Written request:
List every line of the listing that contains the string "screenshot", matching case exactly.

(Rows of pointing data)
┄┄┄┄┄┄┄┄┄┄
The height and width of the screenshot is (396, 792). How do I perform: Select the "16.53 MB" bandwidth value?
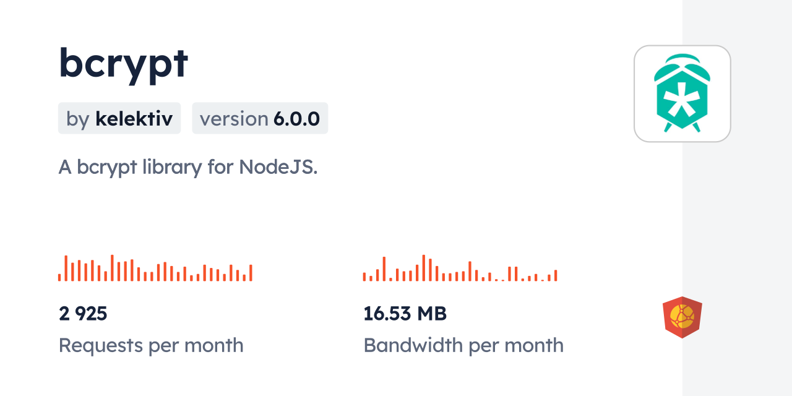pos(405,314)
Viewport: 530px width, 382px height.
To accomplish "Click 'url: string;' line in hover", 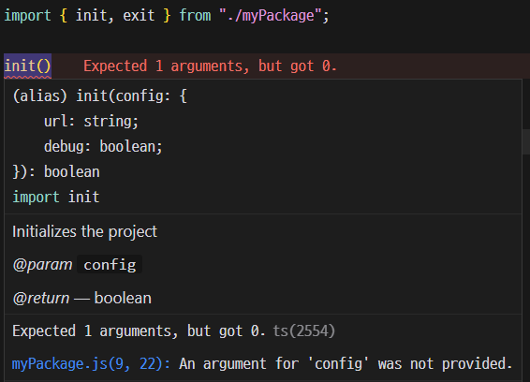I will click(91, 122).
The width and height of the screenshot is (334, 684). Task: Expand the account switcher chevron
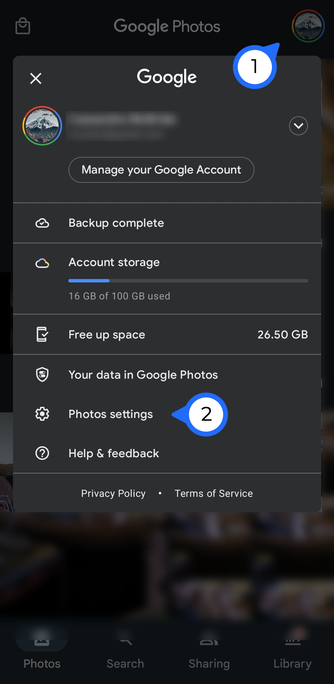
┄┄┄┄┄┄┄┄┄┄
Solution for this exercise:
The height and width of the screenshot is (396, 792). How do I perform: Select the "16.53 MB" bandwidth value?
The width and height of the screenshot is (334, 684). Task: Expand the account switcher chevron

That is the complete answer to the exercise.